This is one blog that I was hoping I would not need to write. Unfortunately, our dysfunctional Congress has succeeded in shutting down the government. If you are confused by all the metaphors used by politicians and journalists in the past few weeks, here is a short guide to some of the most common ones, grouped by conceptual metaphor category.
The word shut originally meant to throw a bolt across a door to keep it closed. The compound word shutdown was originally used to describe the shutting of doors of a factory, but later it was also used by extension to describe the stopping of an engine from running. Metaphorically, the term shutdown is now also used to describe the stopping of the U.S. government as either a building with doors that are bolted shut or as a machine that is no longer running.
Example: Some experts blame the Tea Party wing of the Republican Party on the 2013 government shutdown.
close their doors
Given the history of the word shutdown, it is not surprising that we also use a metaphorical phrase that the government is closing its doors when there is a shutdown.
Example: When the government closes its doors, many government agencies and national parks are also closed.
The limit of the amount of debt that the U.S. government can borrow is known as the debt ceiling, as if the debt is a physical amount of cash in a small room that cannot grow higher than the ceiling of that room.
Example: The U.S. government raised the debt ceiling for many decades without controversy, but it has become an issue of budget negotiations in the past few years.
who will blink first?
A game that is popular among children and young adults is the staring game. Two people face each other and stare as long as they can at the other person. The first person who blinks loses the game.
Example: During the political negotiations prior to the shutdown, many people wondered if House Speaker John Boehner would be the one to blink first.
In a game of chess, the object of the game is to capture the king of the opposing player. This is known as checkmate. In an older form of the game, the winning move was decided when the opposing player could not move any more, a situation known as a stalemate. Today a stalemate is any situation in which two opposing sides cannot come to an agreement on a particular matter.
Example: The shutdown occurred because the Republicans and Democrats were at a stalemate on budget issues.

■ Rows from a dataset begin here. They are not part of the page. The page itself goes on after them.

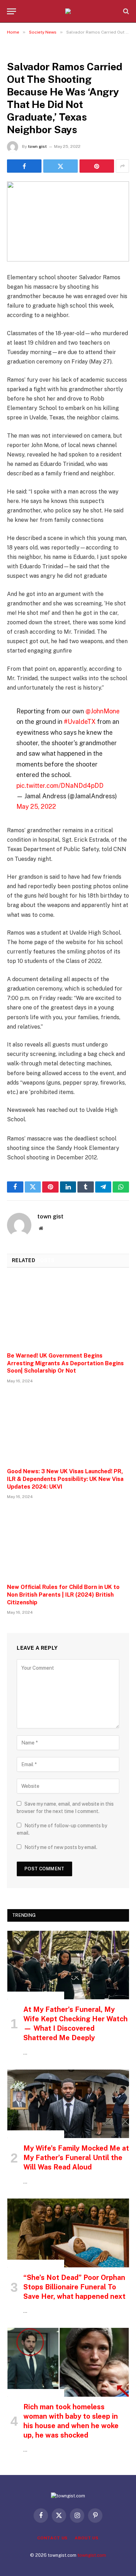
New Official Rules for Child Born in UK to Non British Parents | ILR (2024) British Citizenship (63, 1595)
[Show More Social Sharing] (122, 166)
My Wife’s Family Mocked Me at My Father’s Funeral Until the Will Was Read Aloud (76, 2157)
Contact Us (52, 2537)
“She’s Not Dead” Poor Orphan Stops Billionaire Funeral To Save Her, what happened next (74, 2287)
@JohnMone (102, 711)
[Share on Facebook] (24, 166)
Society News (25, 51)
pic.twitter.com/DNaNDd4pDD (60, 785)
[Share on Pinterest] (97, 166)
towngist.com (91, 2555)
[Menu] (11, 11)
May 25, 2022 (36, 806)
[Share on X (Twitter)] (60, 166)
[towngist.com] (68, 11)
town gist (37, 146)
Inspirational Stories (35, 1995)
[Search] (125, 11)
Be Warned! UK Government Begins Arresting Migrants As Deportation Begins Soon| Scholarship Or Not (65, 1363)
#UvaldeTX (80, 721)
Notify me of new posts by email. (60, 1847)
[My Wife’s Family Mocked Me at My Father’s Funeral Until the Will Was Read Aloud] (68, 2104)
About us (87, 2537)
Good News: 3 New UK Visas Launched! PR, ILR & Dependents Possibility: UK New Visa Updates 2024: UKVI (65, 1479)
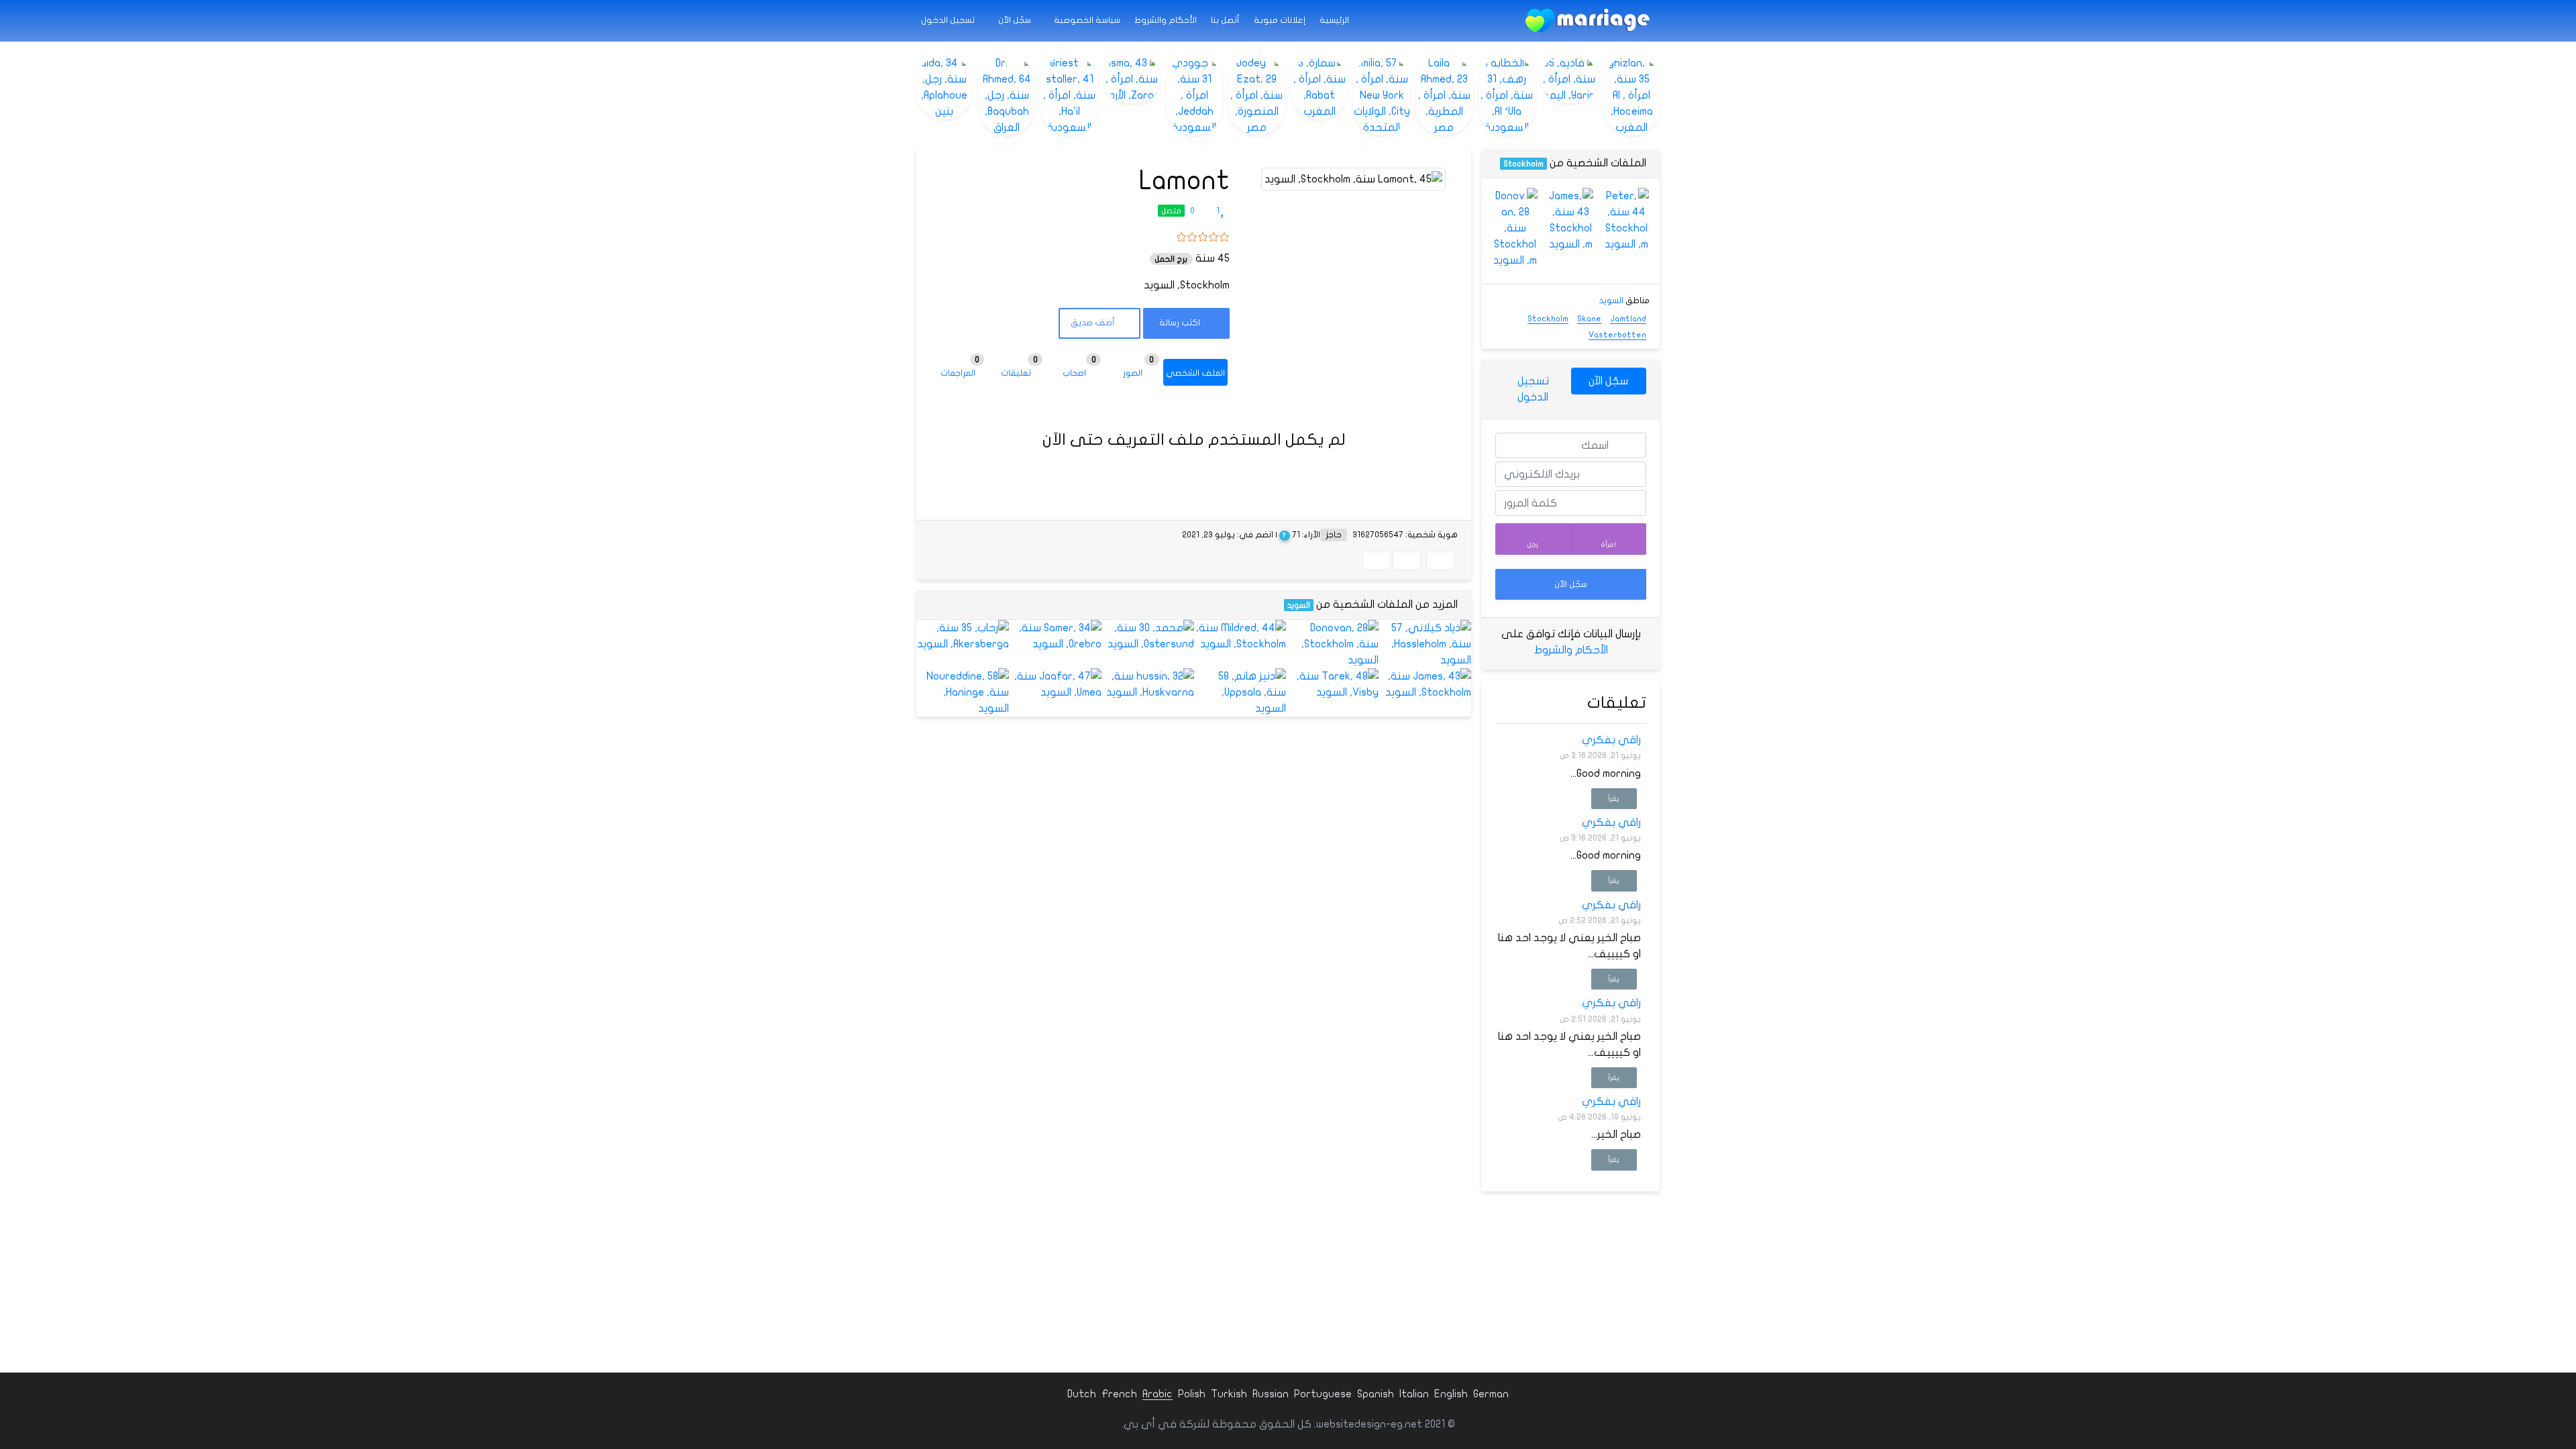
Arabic (1157, 1394)
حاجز (1334, 534)
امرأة (1608, 544)
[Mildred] (1240, 636)
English (1451, 1394)
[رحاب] (962, 636)
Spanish (1375, 1394)
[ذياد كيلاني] (1425, 644)
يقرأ (1613, 798)
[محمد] (1148, 636)
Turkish (1229, 1394)
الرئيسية (1334, 20)
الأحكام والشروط (1165, 20)
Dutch (1081, 1394)
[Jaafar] (1055, 684)
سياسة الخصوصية (1087, 20)
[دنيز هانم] (1240, 692)
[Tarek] (1332, 684)
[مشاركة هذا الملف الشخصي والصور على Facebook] (1440, 560)
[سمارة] (1319, 87)
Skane (1589, 318)
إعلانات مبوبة (1279, 20)
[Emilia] (1381, 95)
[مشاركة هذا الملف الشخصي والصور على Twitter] (1407, 560)
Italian (1414, 1394)
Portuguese (1323, 1394)
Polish (1191, 1394)
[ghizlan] (1631, 95)
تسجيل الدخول (949, 20)
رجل (1532, 544)
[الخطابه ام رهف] (1507, 95)
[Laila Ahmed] (1443, 95)
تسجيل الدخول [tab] (1533, 389)
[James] (1425, 684)
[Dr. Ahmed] (1006, 95)
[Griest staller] (1068, 95)
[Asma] (1132, 79)
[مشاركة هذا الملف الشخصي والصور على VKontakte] (1376, 560)
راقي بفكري (1611, 740)
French (1119, 1394)
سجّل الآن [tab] (1608, 381)
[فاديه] (1569, 79)
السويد (1298, 605)
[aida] (944, 87)
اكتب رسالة (1180, 322)
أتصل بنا (1225, 20)
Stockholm (1523, 164)
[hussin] (1148, 684)
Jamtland (1628, 318)
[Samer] (1055, 636)
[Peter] (1626, 220)
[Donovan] (1332, 644)
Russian (1270, 1394)
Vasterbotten (1617, 334)
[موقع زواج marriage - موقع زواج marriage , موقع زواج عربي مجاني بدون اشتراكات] (1587, 20)
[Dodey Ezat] (1256, 95)
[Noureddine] (962, 692)
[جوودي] (1194, 95)
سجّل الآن (1015, 20)
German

Ping-pong is a popular game in which two players hit a small ball back and forth across a net on a small wooden table. English speakers sometimes use this back-and-forth movement to describe fast-changing negotiations or disagreements between two groups of people.
Example: Prior to the shutdown, Democrats and Republicans ping-ponged different bills back and forth that could have avoided the shutdown.
The term piecemeal is an Old English expression meaning the fixed time to eat a meal. However, the term now indicates doing something in small measured steps instead of in one large effort.
Example: The American people have been frustrated with the Congress since they try to solve budget problems piecemeal instead of passing comprehensive legislation.
Cherries are fruit that grow on tress in small bunches. Sometimes they ripen at different rates, so that one has to be careful to pick only the ripe cherries and not those that are still green. This process of careful cherry-picking is used to describe processes in the government that only apply to one or two problems instead of solving a crisis in a holistic manner.
Example: After the shutdown began, some members of Congress began to cherry pick some government agencies that they wanted to remain open.
Money has long been considered metaphorically as a flowing liquid. Note the term currency that is derived from the motion of water flowing in a current. During this most recent budget crisis, the government shutdown meant that it would not pay its employees. In effect, the cash would stop flowing.
Example: Unfortunately for many federal employees, their paychecks would be terminated since there would not be any government cash flow during the shutdown.
Water freezes at a certain low temperature. We can also say that money which stops flowing is frozen. We can speak of frozen assets or frozen payments.
Example: During the shutdown, the U.S. government froze payments on most of its expenditures.
Disturbingly, some of the actions of our members of Congress have been compared to criminal behavior. For instance, when someone holds another person against his or her will for an extended period of time, this is known as holding the person hostage. In the latest failed negotiations in Congress, the Democrats accused the Republicans of holding the country hostage by refusing to compromise on the implementation of Obamacare.
Example: Critics of the Tea Party claim that they are holding the nation hostage so they prevent the Affordable Care Act from going into effect.
a gun to the head
Even more serious is the metaphor of a person holding a gun to someone’s head as if they are about to shoot that person. Some Democrats have complained that the negotiating tactics of the House Republicans are tantamount to holding a gun to their heads until they agree to their demands.
Example: Prior to the 2013 government shutdown, Senator Majority Leader Harry Reid said he would not agree to Republican demands with a gun to his head.
no end in sight
Finally, an unusual journey metaphor illustrates the pessimism of finding an easy solution to the shutdown dilemma. On a long journey, we cannot always see our destination in our field of vision so that it is literally not in sight. Moreover, during a long journey through a tunnel, we may not be able to see the end of the tunnel. Combining these two experiences results in the metaphor of having no end in sight, meaning that there is no immediate solution to an ongoing problem.
Example: As the shutdown continued for several days, journalists reported that there was no end in sight.